Topics: Shinto, Religion in Japan, Japan Pages: 3 (903 words) Published: August 22, 2008
The Shinto Religion
The Shinto religion is an ancient Japanese religion. It started around 500 BCE. The Shinto name was originally from the Chinese words “shin tao” which means “The Way of the Gods”(Reader 23). During that time it was the Yamato dynasty and its origins were to the imperial family.

The Shinto religion comes from a creation story. It tells about the lives and history of the Kami which is translated as god or gods. There was a divine couple, named “Izanagi-no-mikoto and Izanami-no-mikoto, who gave birth to the Japanese Islands. Their children became the deities of the various Japanese clans”(website). According the research I conducted about 84% of the Japanese population follow two religions, both Shinto and Buddhism. Unlike most religions, Shinto does not have a completely developed theology. It does not have a moral code like many religions such as Christianity. They generally follow the Confusion Values for their moral code. They have religions texts that discuss aspects of life and afterlife called the “High Plain of Heaven” and the “Dark Land”, but not very many details are given about afterlife. In the Shinto religion, ancestors are deeply worshipped”(website).

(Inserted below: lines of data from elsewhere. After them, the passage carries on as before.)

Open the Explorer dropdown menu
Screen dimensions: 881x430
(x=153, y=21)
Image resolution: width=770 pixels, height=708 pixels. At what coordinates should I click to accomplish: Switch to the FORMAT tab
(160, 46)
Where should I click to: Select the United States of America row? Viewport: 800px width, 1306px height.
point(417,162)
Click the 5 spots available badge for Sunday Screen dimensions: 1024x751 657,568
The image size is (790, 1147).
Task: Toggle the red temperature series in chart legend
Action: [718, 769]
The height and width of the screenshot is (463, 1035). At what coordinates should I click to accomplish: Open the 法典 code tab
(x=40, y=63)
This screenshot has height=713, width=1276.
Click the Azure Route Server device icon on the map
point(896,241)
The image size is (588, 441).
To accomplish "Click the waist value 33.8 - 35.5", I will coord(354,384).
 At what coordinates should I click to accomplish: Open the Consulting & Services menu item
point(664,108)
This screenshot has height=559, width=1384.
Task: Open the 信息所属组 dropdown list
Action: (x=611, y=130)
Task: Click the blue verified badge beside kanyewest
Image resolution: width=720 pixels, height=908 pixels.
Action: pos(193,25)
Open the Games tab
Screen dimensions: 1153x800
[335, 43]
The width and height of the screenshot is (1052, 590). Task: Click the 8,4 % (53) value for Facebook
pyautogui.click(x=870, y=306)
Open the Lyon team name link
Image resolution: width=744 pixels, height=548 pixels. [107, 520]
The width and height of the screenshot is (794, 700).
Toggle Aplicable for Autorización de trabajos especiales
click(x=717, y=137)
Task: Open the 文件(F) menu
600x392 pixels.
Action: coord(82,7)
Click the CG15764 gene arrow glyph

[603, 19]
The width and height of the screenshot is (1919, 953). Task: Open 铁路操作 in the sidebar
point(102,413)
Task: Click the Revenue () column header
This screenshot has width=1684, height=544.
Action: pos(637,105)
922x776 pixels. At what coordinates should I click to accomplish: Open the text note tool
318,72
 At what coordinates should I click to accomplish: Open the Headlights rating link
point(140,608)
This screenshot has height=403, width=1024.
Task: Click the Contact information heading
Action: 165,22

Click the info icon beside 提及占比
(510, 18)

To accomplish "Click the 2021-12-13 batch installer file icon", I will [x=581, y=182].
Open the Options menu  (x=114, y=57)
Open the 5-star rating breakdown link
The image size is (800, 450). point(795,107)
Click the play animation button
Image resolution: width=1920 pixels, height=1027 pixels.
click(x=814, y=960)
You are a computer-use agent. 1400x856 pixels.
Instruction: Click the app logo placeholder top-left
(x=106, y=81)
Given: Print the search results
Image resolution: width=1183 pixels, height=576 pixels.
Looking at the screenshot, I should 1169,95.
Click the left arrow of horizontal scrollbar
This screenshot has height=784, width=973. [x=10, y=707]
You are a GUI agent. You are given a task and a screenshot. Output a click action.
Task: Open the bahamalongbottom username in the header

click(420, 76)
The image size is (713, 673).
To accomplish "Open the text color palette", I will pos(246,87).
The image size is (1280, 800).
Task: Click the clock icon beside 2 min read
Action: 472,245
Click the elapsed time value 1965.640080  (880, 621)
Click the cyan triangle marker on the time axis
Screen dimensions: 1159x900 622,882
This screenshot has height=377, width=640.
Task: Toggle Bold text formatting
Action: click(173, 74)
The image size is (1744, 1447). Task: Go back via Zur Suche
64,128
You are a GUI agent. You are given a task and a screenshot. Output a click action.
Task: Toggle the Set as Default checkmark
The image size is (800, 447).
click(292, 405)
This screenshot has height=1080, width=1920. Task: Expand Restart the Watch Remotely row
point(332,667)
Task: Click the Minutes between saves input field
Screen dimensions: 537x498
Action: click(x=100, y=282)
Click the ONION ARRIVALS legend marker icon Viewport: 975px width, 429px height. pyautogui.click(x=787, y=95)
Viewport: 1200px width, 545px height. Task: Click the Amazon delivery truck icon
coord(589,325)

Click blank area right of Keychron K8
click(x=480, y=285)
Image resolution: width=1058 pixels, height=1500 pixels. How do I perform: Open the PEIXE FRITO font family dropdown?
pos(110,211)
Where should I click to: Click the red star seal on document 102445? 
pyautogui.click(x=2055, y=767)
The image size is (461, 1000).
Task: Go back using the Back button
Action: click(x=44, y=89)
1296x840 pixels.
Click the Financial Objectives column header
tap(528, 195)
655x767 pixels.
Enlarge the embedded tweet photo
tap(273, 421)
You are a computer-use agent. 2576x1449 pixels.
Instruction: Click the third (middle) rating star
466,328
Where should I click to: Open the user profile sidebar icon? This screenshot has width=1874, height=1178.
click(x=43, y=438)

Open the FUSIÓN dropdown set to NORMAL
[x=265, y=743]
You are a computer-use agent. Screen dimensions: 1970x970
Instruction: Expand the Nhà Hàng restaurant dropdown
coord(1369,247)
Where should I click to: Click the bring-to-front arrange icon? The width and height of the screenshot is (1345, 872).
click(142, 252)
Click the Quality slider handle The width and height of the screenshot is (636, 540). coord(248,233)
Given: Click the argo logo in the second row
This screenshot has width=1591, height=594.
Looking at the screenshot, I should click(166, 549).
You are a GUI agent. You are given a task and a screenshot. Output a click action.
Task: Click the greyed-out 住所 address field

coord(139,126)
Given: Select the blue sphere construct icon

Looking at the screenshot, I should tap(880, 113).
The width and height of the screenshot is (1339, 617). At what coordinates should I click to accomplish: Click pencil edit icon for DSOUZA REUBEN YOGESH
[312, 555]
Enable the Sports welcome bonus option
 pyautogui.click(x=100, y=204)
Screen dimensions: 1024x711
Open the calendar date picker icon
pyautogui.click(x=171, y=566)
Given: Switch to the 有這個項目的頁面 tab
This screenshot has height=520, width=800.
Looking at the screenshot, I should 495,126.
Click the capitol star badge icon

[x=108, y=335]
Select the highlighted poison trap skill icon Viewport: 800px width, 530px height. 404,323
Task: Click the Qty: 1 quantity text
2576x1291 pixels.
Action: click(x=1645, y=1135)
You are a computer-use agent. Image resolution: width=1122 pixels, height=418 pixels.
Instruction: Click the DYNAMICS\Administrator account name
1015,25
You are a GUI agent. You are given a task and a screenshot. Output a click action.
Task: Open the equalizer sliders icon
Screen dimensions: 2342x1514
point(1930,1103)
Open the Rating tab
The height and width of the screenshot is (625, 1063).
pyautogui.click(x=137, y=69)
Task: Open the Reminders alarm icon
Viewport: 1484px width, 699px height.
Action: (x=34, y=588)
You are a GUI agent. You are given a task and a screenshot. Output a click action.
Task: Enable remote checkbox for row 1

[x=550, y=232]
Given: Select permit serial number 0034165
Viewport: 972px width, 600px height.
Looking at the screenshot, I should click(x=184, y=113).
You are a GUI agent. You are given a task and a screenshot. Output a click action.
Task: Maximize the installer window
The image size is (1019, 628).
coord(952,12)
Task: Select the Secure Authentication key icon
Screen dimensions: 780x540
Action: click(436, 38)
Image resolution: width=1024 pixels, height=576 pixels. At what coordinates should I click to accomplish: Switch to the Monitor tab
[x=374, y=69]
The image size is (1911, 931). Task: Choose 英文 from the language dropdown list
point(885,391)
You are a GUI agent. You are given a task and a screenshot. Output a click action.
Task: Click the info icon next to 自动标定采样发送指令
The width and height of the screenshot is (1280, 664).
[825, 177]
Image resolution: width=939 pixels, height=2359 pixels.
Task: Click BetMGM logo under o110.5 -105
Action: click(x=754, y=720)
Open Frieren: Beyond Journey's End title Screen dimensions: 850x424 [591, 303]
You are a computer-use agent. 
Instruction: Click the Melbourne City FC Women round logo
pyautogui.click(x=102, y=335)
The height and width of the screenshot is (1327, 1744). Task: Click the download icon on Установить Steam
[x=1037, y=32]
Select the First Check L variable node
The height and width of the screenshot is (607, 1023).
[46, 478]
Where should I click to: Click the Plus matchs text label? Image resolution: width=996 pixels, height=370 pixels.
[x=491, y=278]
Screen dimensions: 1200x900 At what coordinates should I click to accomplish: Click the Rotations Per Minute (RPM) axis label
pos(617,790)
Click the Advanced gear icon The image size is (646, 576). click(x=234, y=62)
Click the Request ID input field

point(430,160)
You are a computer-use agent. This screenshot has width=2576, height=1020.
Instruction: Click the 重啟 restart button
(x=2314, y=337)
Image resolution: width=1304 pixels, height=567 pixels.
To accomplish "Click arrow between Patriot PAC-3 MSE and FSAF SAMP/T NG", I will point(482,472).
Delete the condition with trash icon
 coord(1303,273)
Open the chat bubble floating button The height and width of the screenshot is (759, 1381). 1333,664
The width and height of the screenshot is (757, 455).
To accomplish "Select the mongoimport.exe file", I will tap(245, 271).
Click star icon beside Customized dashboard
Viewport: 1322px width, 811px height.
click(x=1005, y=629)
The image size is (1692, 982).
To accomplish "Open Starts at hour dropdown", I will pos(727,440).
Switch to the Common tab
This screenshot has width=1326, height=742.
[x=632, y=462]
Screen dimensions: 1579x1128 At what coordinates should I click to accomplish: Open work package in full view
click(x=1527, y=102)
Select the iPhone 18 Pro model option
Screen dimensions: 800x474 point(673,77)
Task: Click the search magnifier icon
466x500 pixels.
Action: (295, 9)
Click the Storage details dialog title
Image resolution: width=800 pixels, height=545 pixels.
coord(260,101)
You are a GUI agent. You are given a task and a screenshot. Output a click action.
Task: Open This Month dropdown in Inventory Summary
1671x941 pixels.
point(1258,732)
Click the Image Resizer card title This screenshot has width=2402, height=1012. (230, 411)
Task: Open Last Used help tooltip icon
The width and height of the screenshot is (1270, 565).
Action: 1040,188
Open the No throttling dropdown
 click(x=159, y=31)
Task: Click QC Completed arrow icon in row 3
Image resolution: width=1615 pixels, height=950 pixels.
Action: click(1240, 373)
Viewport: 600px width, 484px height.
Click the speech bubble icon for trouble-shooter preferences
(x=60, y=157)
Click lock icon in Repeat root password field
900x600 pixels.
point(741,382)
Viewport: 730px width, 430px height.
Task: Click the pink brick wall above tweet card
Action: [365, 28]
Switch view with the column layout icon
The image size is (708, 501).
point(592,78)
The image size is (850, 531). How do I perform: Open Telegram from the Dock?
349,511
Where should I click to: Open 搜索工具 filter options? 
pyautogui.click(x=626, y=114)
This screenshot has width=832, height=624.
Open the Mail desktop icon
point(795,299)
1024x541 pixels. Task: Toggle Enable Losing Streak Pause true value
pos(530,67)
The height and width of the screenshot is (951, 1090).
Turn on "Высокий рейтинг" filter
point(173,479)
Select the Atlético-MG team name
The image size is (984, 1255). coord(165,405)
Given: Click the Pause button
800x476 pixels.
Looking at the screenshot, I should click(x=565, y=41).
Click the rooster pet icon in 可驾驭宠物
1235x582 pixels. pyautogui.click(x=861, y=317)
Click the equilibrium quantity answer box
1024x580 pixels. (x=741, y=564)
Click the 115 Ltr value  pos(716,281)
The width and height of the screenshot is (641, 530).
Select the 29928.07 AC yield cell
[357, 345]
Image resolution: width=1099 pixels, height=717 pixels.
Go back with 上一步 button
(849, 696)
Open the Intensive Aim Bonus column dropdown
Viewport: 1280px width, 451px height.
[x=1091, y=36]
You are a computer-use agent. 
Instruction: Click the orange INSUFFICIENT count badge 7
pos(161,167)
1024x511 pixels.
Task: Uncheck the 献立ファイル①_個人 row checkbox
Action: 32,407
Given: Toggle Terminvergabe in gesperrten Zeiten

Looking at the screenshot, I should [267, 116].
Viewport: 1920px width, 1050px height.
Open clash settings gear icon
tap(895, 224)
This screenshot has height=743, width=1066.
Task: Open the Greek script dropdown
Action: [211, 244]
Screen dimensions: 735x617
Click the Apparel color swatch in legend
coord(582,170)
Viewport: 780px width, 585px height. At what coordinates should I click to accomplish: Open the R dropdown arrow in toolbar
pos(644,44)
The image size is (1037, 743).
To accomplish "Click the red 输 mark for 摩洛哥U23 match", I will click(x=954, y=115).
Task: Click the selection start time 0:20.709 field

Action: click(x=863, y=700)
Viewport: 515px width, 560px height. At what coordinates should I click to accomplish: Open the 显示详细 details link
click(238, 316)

All human life and human nature is considered scared and all is considered as “Kami’s child”(website).

Some characteristics of Shinto are the great love and reverence for nature. Kami are not deities in a normal western sense, they are closely related to humanity. The lack of what happens after death is a continued debate even in today’s present time. Unlike other religions one does not need to do anything to be considered a Shintoist. If a child is born in Japan his or her name is added to a list the local shrine keeps. Worship to a shrine if a very simple procedure. The person who plans to go to the shrine will “take a morning bath, put on clean clothes, perform his morning devotions before the god-shelf and report his plan to go to a shrine”(Bunce, 120)....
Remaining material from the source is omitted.